[Collected data entries]
____

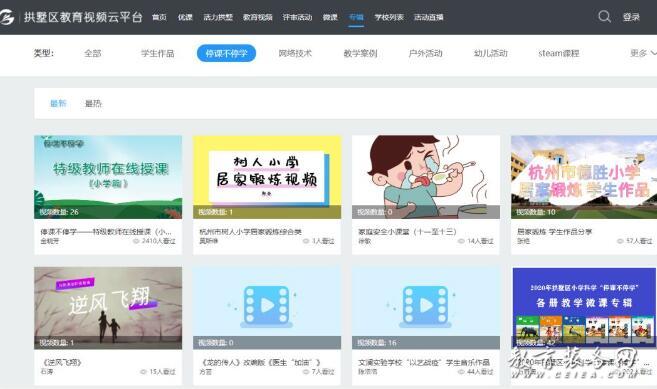
Task: Filter by steam课程 category
Action: [x=559, y=53]
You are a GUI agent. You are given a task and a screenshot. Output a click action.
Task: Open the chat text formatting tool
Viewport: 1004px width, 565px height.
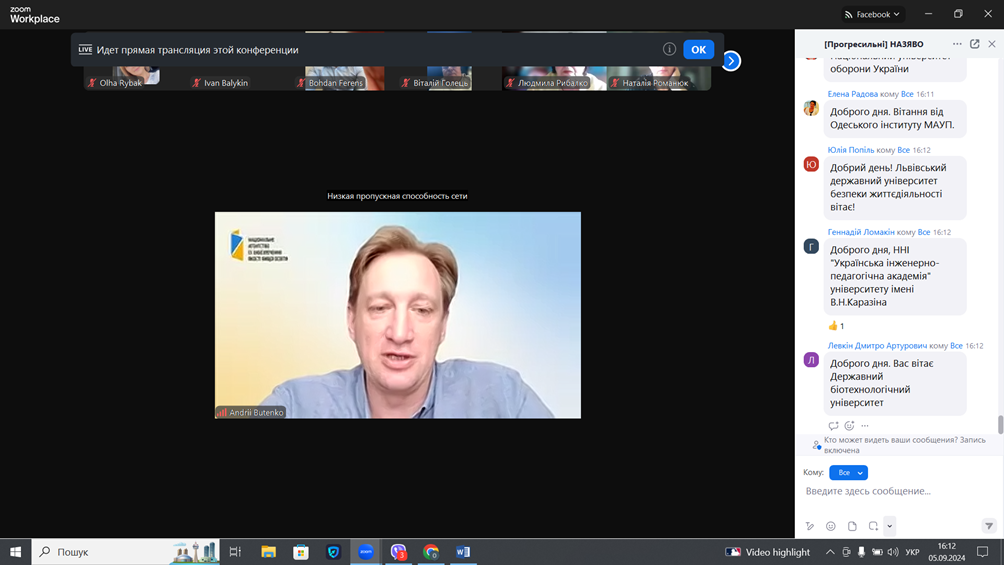pos(810,526)
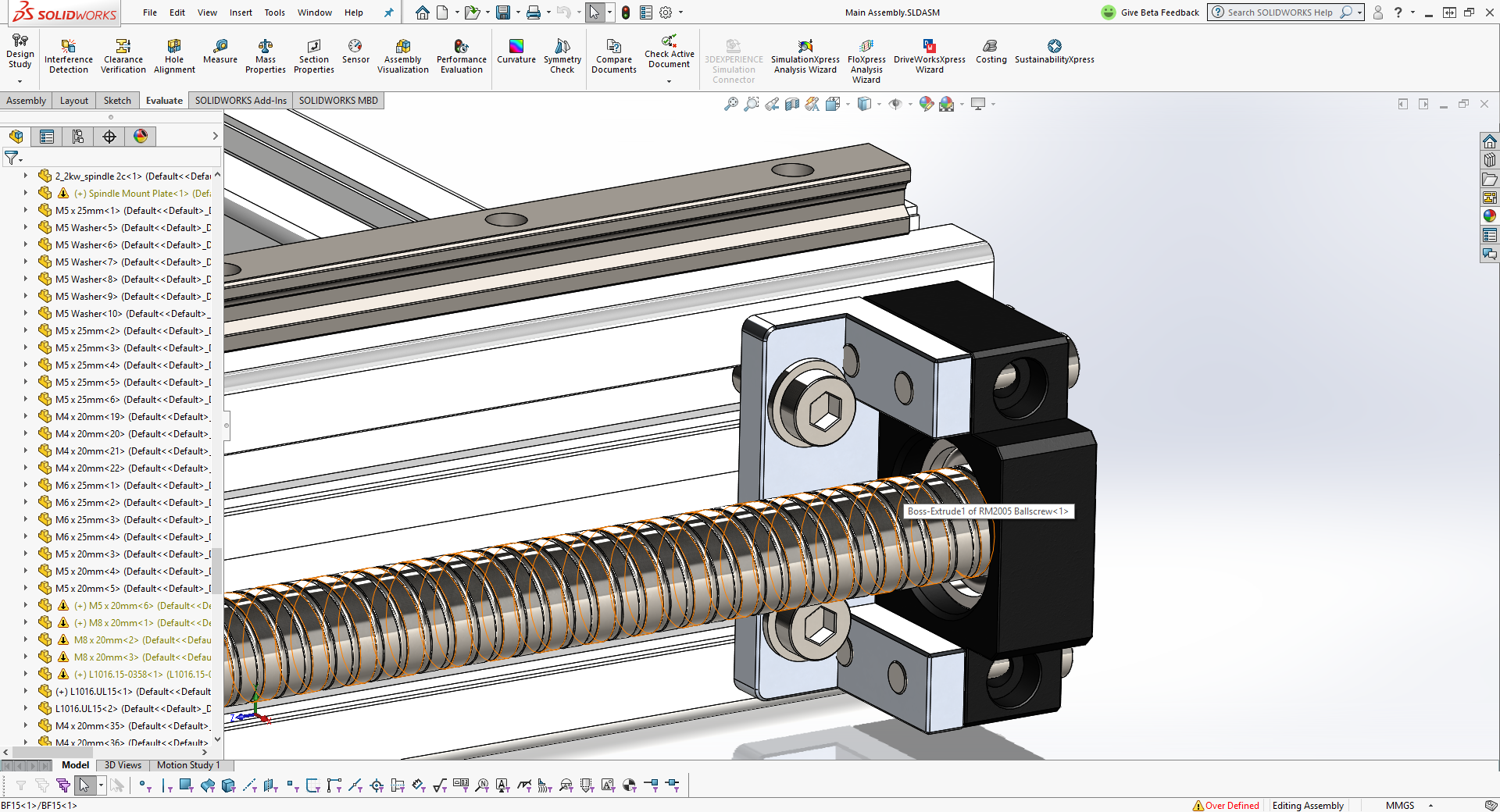Switch to the Sketch tab
Screen dimensions: 1500x812
click(117, 101)
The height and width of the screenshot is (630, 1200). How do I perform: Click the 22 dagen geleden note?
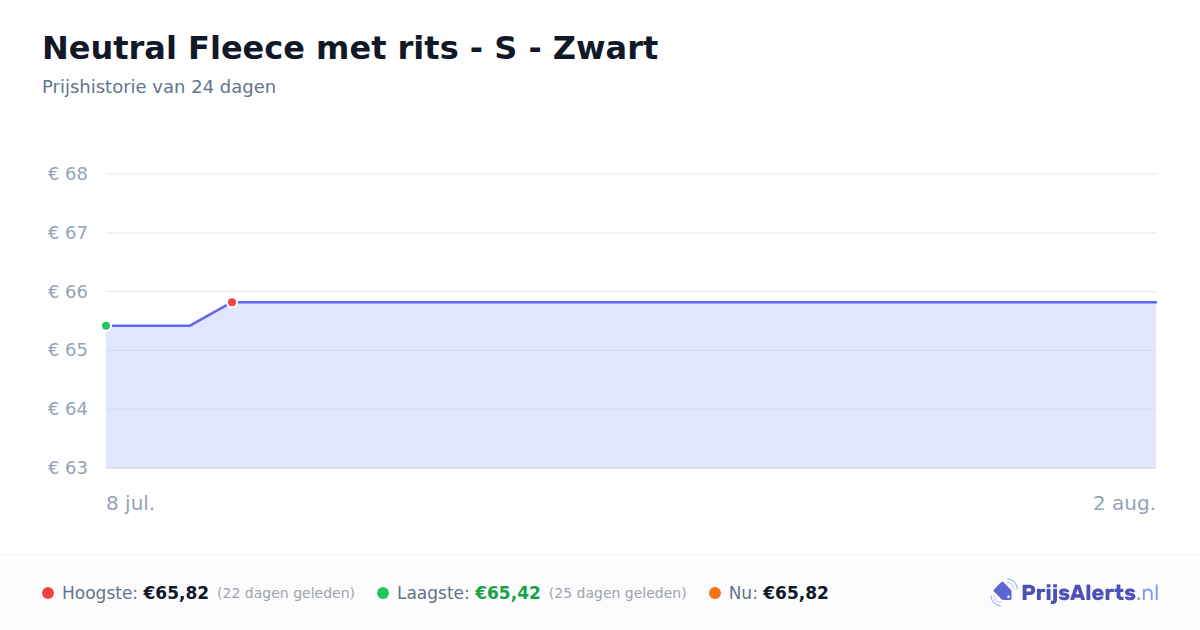[286, 593]
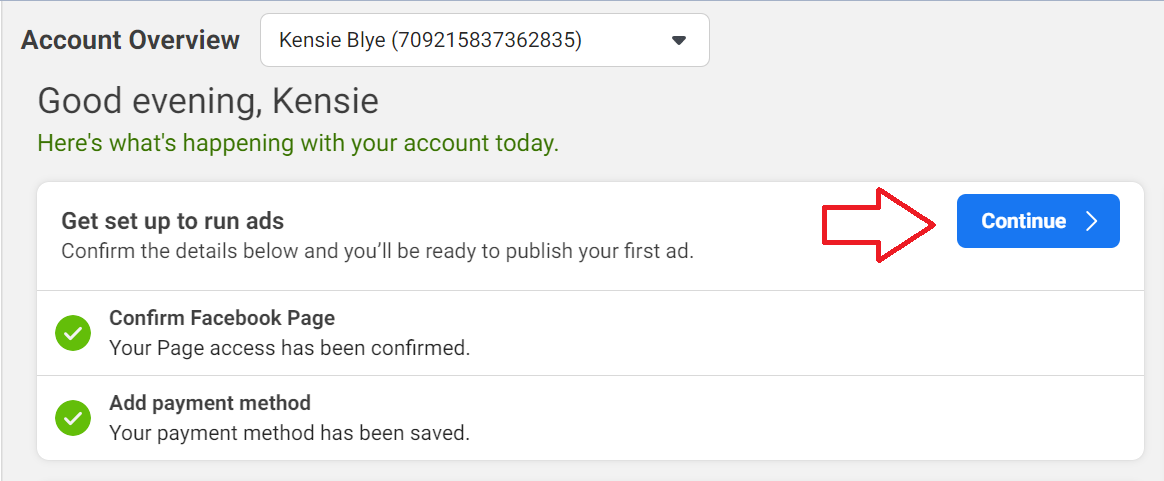Click the green checkmark beside Confirm Facebook Page
Image resolution: width=1164 pixels, height=481 pixels.
[73, 333]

____

Copy exactly the lines that run from the line containing "Task: Open the chat text formatting tool" to the end of the data above, keeping both end lines and leaving out all pictures.

Task: Open the chat text formatting tool
Viewport: 1004px width, 565px height.
pos(810,526)
Switch to the Sketch tab
Screen dimensions: 1500x812
click(117, 101)
The height and width of the screenshot is (630, 1200). How do I perform: Click the 22 dagen geleden note?
[286, 593]
Click the green checkmark beside Confirm Facebook Page
Image resolution: width=1164 pixels, height=481 pixels.
[73, 333]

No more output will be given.